I spent the weekend with the conservatives--the real conservatives. So conservative, only 4% of them, in an on-site straw poll, said they approved of the job Barack Obama's doing--that's in a country where, after the president's speech last week, more than 80% said they approved. These are Limbaugh-Coulter-Gingrich conservatives, some who have gathered every year at the Conservative Political Action Conference (CPAC) since Ronald Reagan became president (though quite a number here were still babies then).
What should have been, logically, a desultory meeting--coming just days after the president proposed a wholesale dismantling of Reagan's small-government, anti-regulatory, tax-cutting, free-market policies--was actually quite a rousing experience.
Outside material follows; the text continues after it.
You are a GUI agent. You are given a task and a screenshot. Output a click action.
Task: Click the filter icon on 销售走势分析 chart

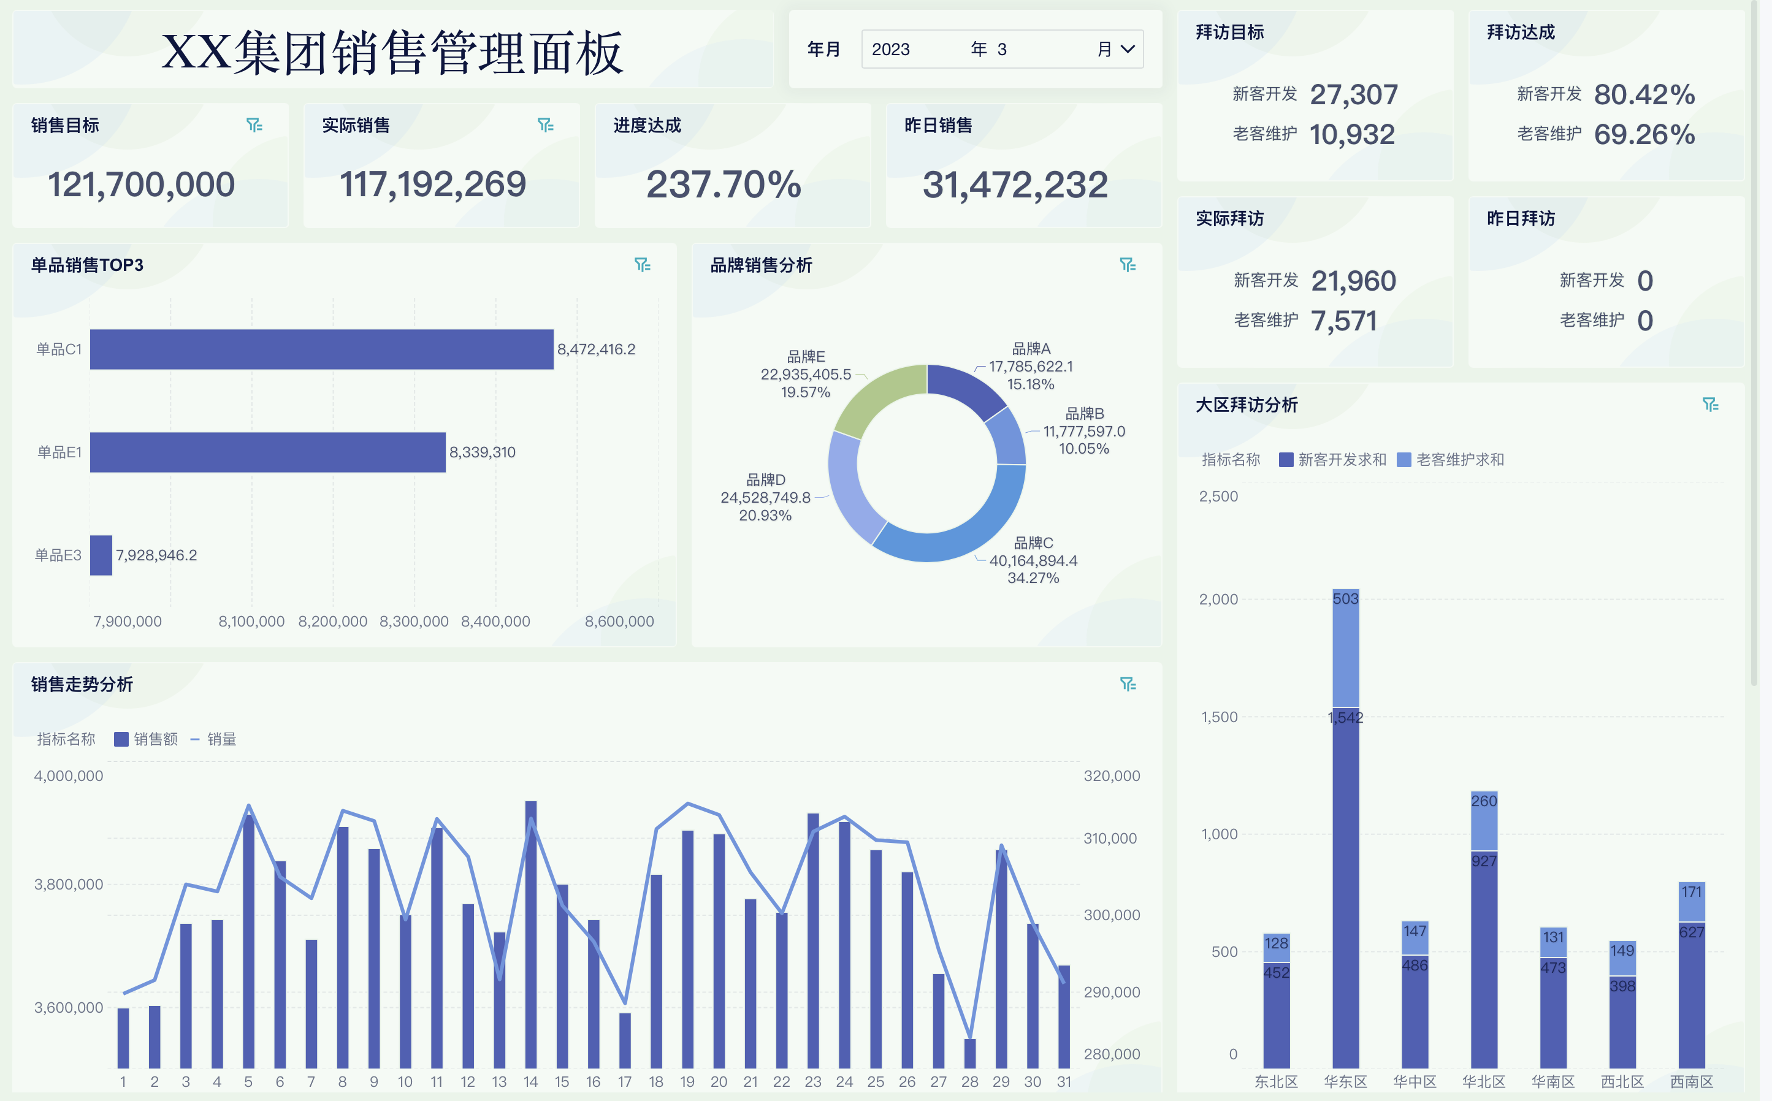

Here were 8,500 people or so--many of them young men in high-waisted pleated chinos--in an almost blissed-out state. Such rapture had to do with Rush and Ann and Newt, a holly trinity of conservative charisma and inspiration, but I think it also had to do with a sense of martyrdom and true belief. That sense of virtue has been increased rather than dimmed by a stunning electoral defeat, the comet-like ascendancy of a revivified liberalism, and, most of all, the arguable (certainly they spent the weekend arguing it at CPAC--without opposition) end of free market capitalism. These are the people who are left behind. The last real soldiers of the revolution. If every other so-called conservative is trying to make a sort of peace with the Obama nation, to escape from the lonely island of doctrinaire policy, these guys are having none of it.
Indeed, while Obama and liberal--or, as they would have it, socialist--government came under the usual opprobrium, the real ire was reserved for the free-spending Bush administration and for that illegitimate (or at least vastly misguided) Party nominee John McCain.